Friday, February 3, 2012

Feeling Really Bewildered.

Well I am totally confused at this point. I had received an email from my guru Maharaj. He said that what ever I decide with Deity Worship training is fine with him whether it be here in LA or Toronto. So I feel stumped. I had to email Maharaj this afternoon about it. I was actually feeling upset and guilty about it all at the same time. I do like both temples LA And Toronto's. And the devotees in each temple all want me to come back or stay at their temple. So I feel split into two right now. All I know is I am not Krishna. I cannot expand myself like He can. If I stay here in LA I would feel incredibly guilty for not going back as I know my guru Maharaj would like to have me up there for part of the year as do the other devotees. He said we'd have to talk to Mahavendra Puri and Mother Subhuddhi to see if they want me to come back or not. And if I go back to Toronto, I'd feel guilty about leaving here because many devotees want me to stay here permanantly as well. It's nice to feel loved by both temples but yet heart breaking at the same time when  they both want me to come back or stay. I am grateful for Krishna letting me have such nice association and putting me in temples to where He knows I would be able to surrender to Him more and serve Him with more love and devotion.

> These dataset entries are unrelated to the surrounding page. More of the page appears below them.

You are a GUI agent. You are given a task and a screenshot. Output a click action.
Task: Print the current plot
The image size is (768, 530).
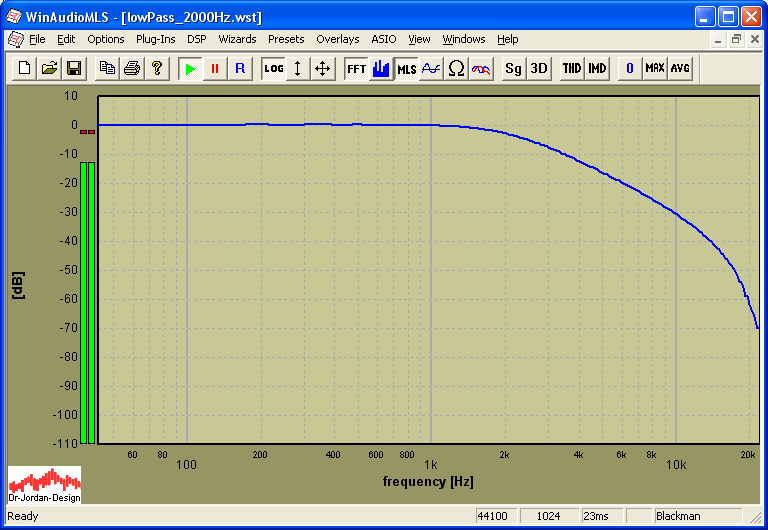pos(132,68)

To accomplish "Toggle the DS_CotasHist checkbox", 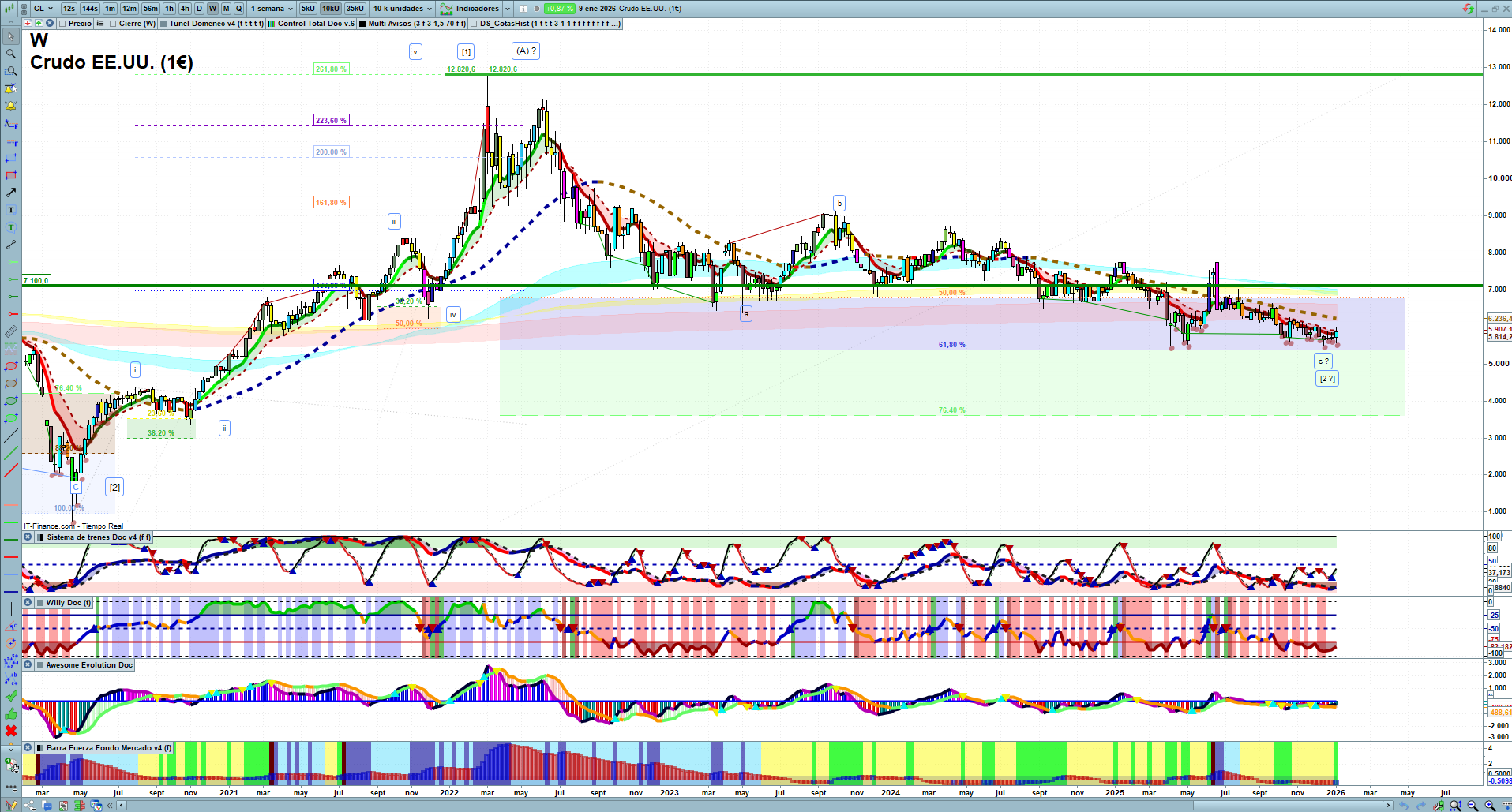I will coord(475,24).
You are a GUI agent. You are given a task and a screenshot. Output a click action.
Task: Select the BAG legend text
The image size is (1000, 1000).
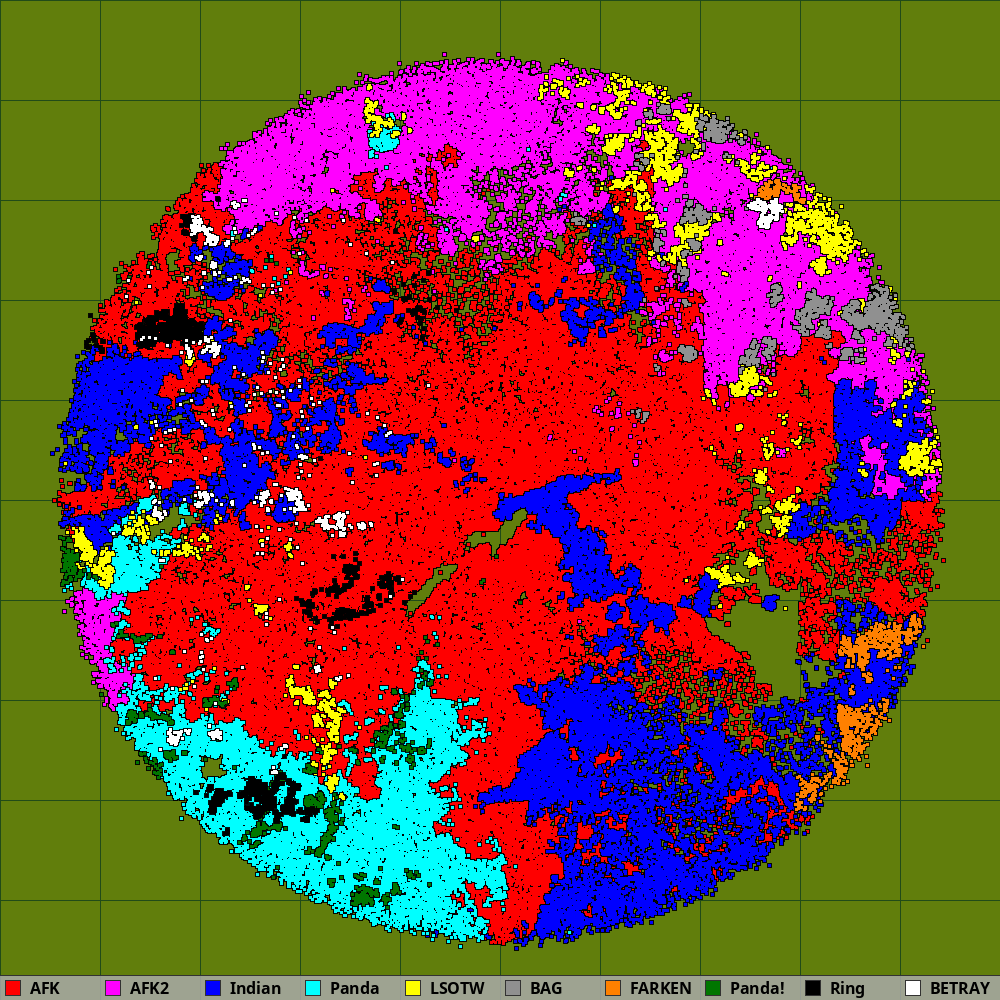[x=546, y=988]
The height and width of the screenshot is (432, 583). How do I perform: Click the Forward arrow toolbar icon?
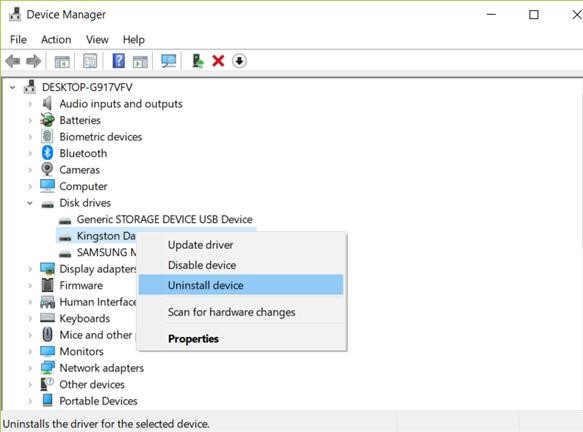click(34, 61)
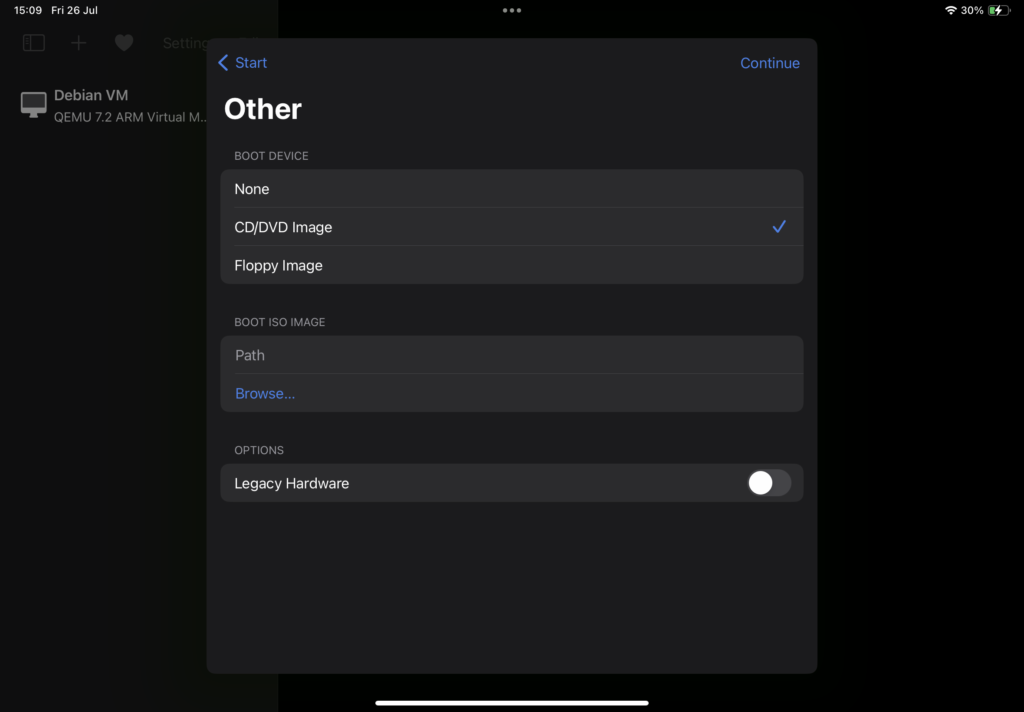Tap the plus icon to add VM
The height and width of the screenshot is (712, 1024).
coord(78,43)
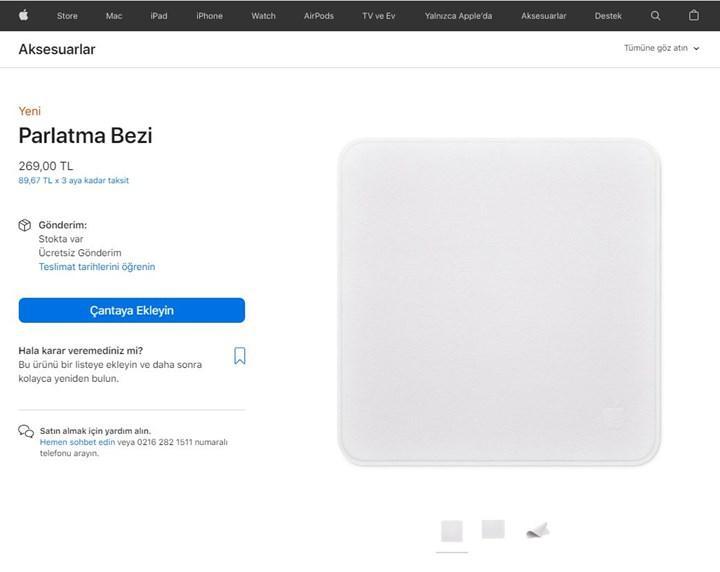720x572 pixels.
Task: Open the search magnifier icon
Action: click(x=655, y=16)
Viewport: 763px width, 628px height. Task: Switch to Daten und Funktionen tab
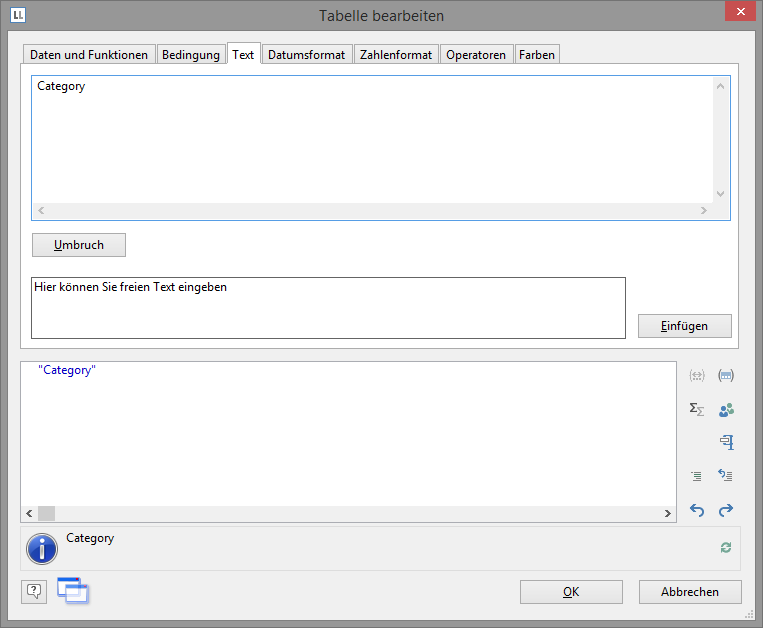point(89,55)
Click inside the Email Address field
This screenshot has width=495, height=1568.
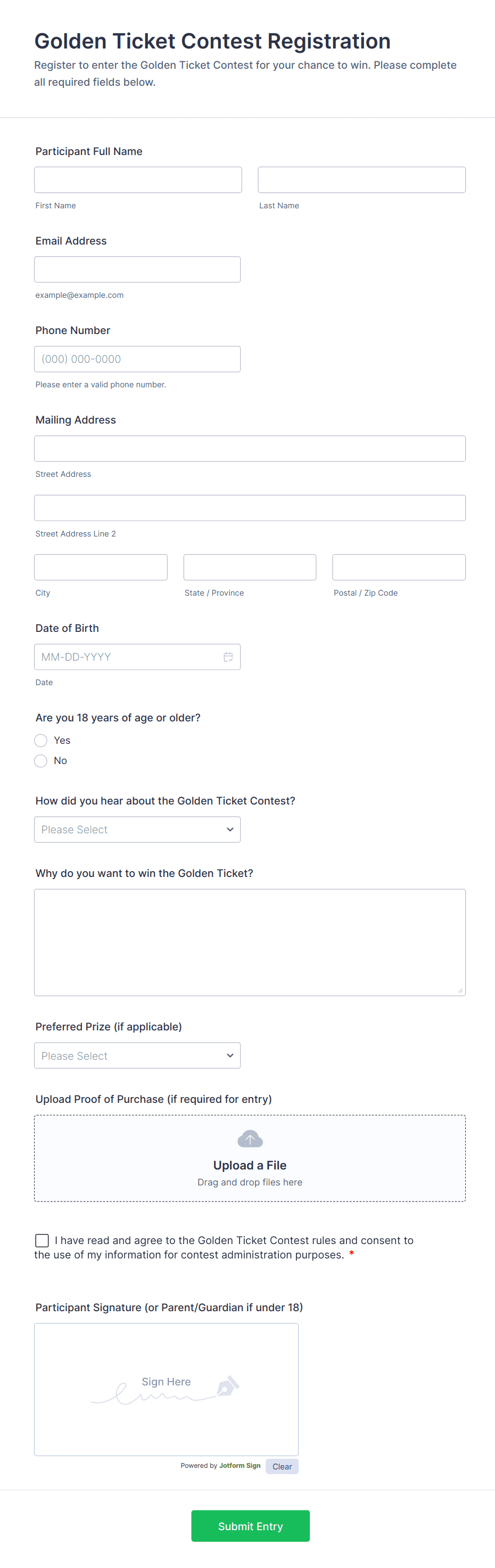tap(137, 269)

So now I just feel like Arjuna did when he did not know whether or not he should fight the battle and had to surrender to Krishna to receive advice. That is why I emailed my guru Maharaj again. I was actually in tears about this situation too. The thought of not seeing Maharaj for two years if i stay here for the Deity Worship training I think would be too hard on me and would feel like torture. I am so used to seeing him all the time and having his association whenever he wasn't travelling. i know that serving guru in separation is one of the highest services to guru and Krishna but I still struggle with that one as I am very much attached to my guru Maharaj. And then I also have Tulasi back in Toronto. I want to go back to her and continue caring for her. I want to see how big she got too while I've been away. But if Krishna wants me here I hope she will understand. I had told her that it is up to her and Krishna if she wants me to come back to her this year in my letter I left for her so she knows I may or may not return.

Maharaj told me to be patient and stay absorbed in my service to Krishna. So I will have to sit tight for now and follow those instructions he gave. I had asked him when Mahavendra Puri would be back from India so that we can get going on this situation.